+++ 阅读文本
HDU2821 Pusher HDU3500 Fling DFS搜尋

Pusher

Time Limit: 2000/1000 MS (Java/Others) Memory Limit: 32768/65536 K (Java/Others)

Total Submission(s): 169 Accepted Submission(s): 67

Special Judge

Problem Description PusherBoy is an online game http://www.hacker.org/push . There is an R * C grid, and there are piles of blocks on some positions. The goal is to clear the blocks by pushing into them.

You should choose an empty area as the initial position of the PusherBoy. Then you can choose which direction (U for up, D for down, L for left and R for right) to push. Once the direction is chosen, the PusherBoy will walk ahead until he met a pile of blocks (Walking outside the grid is invalid). Then he remove one block from the pile (so if the pile contains only one block, it will become empty), and push the remaining pile of blocks to the next area. (If there have been some blocks in the next area, the two piles will form a new big pile.)

Please note if the pusher is right up against the block, he can't remove and push it. That is, there must be a gap between the pusher and the pile. As the following figure, the pusher can go up, but cannot go down. (The cycle indicates the pusher, and the squares indicate the blocks. The nested squares indicate a pile of two blocks.)

And if a whole pile is pushed outside the grid, it will be considered as cleared.

Input There are several test cases in each input. The first two lines of each case contain two numbers C and R. (R,C <= 25) Then R lines follow, indicating the grid. '.' stands for an empty area, and a lowercase letter stands for a pile of blocks. ('a' for one block, 'b' for two blocks, 'c' for three, and so on.)

Output Output three lines for each case. The first two lines contains two numbers x and y, indicating the initial position of the PusherBoy. (0 <= x < R, 0 <= y < C). The third line contains a moving sequence contains 'U', 'D', 'L' and 'R'. Any correct answer will be accepted.

Sample Input

3
7
...
...
.b.
...
...
.a.
...
        

Sample Output

4
1
UDU

   
    
     Hint
    
Hint: The following figures show the sample. The circle is the position of the pusher.
++++++
+++ 数据条目
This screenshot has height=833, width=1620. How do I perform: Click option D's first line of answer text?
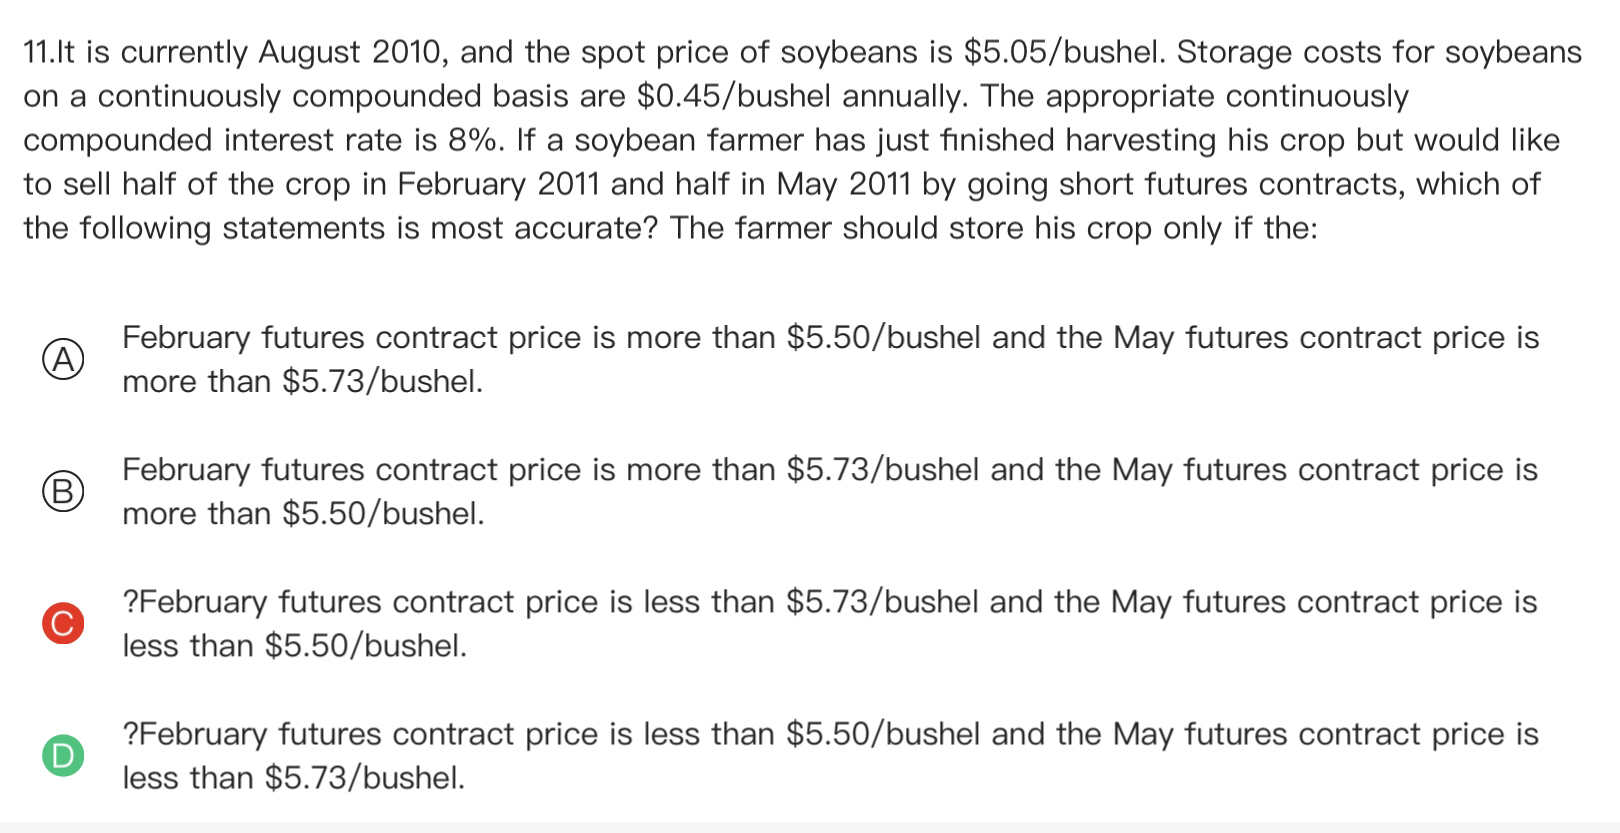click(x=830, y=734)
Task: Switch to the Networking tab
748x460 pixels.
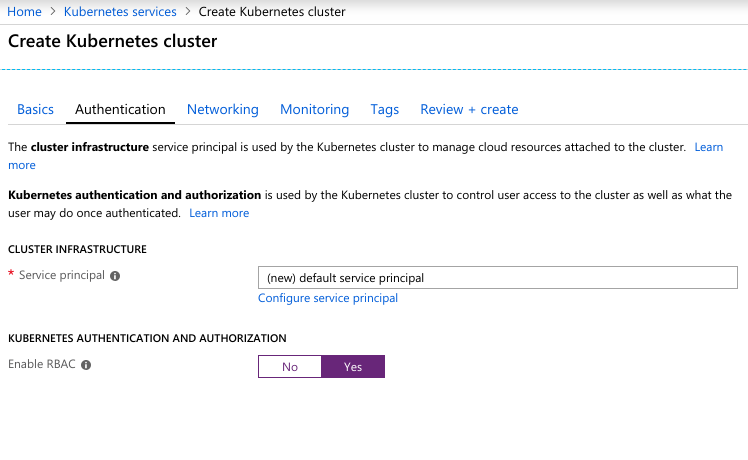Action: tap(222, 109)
++++++
练习说明 -
#1 根据 Pusher 题目，如果一整堆方块被推出网格，会被视为怎样？
#2 按照 Pusher 题目的描述，推手推动一个只含一个方块的堆之后，这个位置为什么会变空？请用一到三句话说明。

参考答案 -
#1 会被视为已清除。

#2 推手碰到方块堆时，会先从堆中移除一个方块，再把剩下的方块推到下一格。如果这一堆只有一个方块，移除之后就没有剩余的方块，所以该位置变为空。